▶ **Source material**
=== Begin Enclosure ===
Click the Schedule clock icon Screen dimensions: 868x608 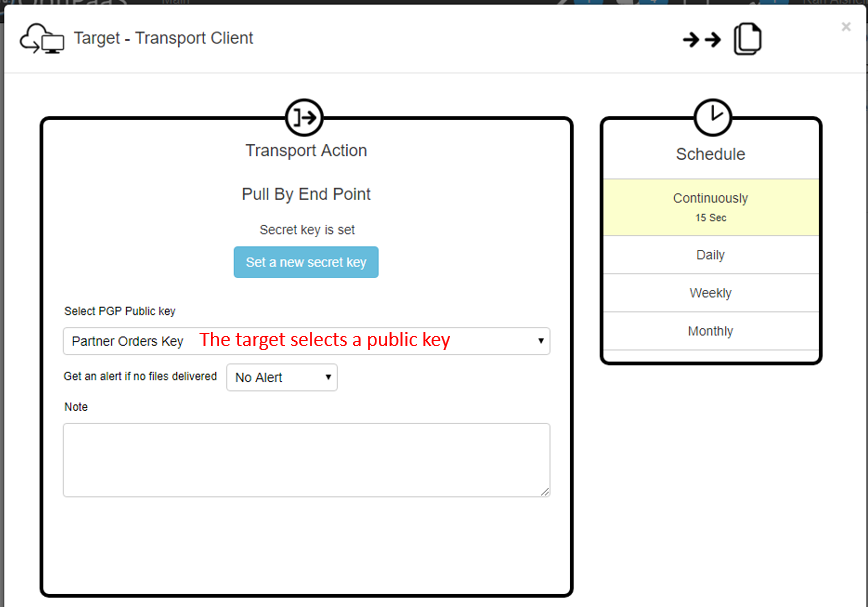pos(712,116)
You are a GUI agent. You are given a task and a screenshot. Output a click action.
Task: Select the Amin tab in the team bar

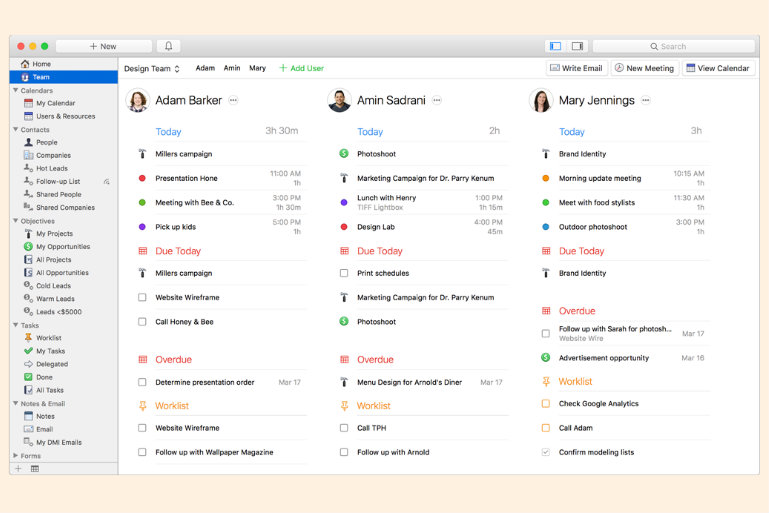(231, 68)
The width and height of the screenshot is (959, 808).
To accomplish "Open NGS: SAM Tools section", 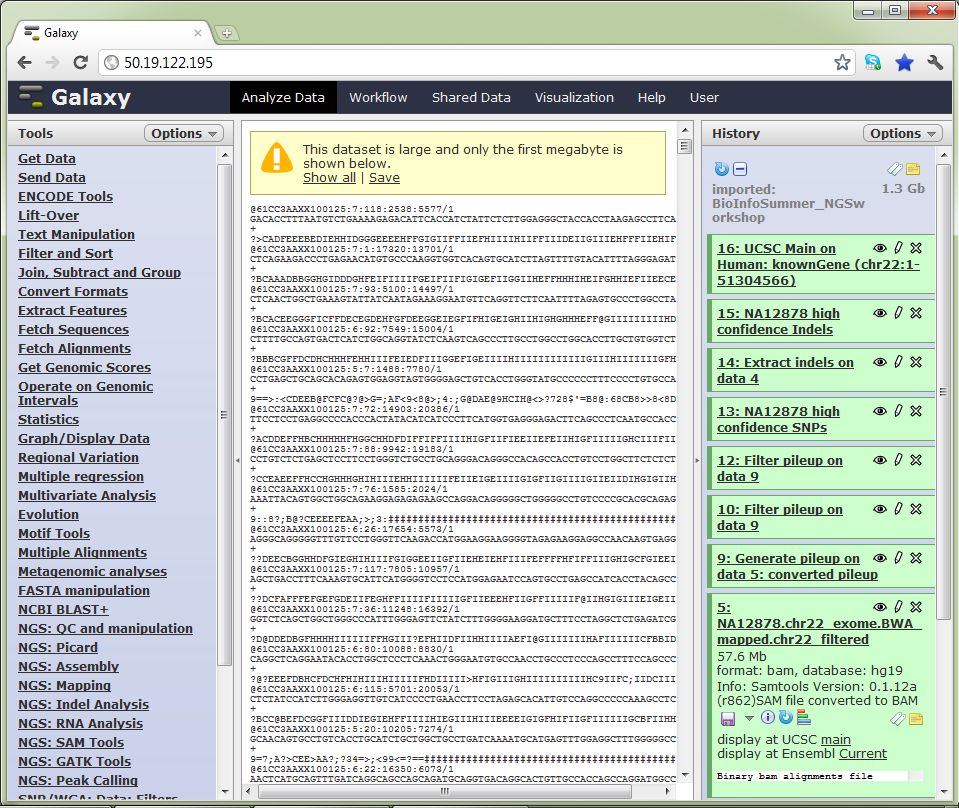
=== End Enclosure ===
Copy out exactly, without any pictures, the lines above that begin at the one with "Task: Select the Amin tab in the team bar" and end at the last line of the listing.

▶ **Output**
Task: Select the Amin tab in the team bar

(231, 68)
The width and height of the screenshot is (959, 808).
To accomplish "Open NGS: SAM Tools section", 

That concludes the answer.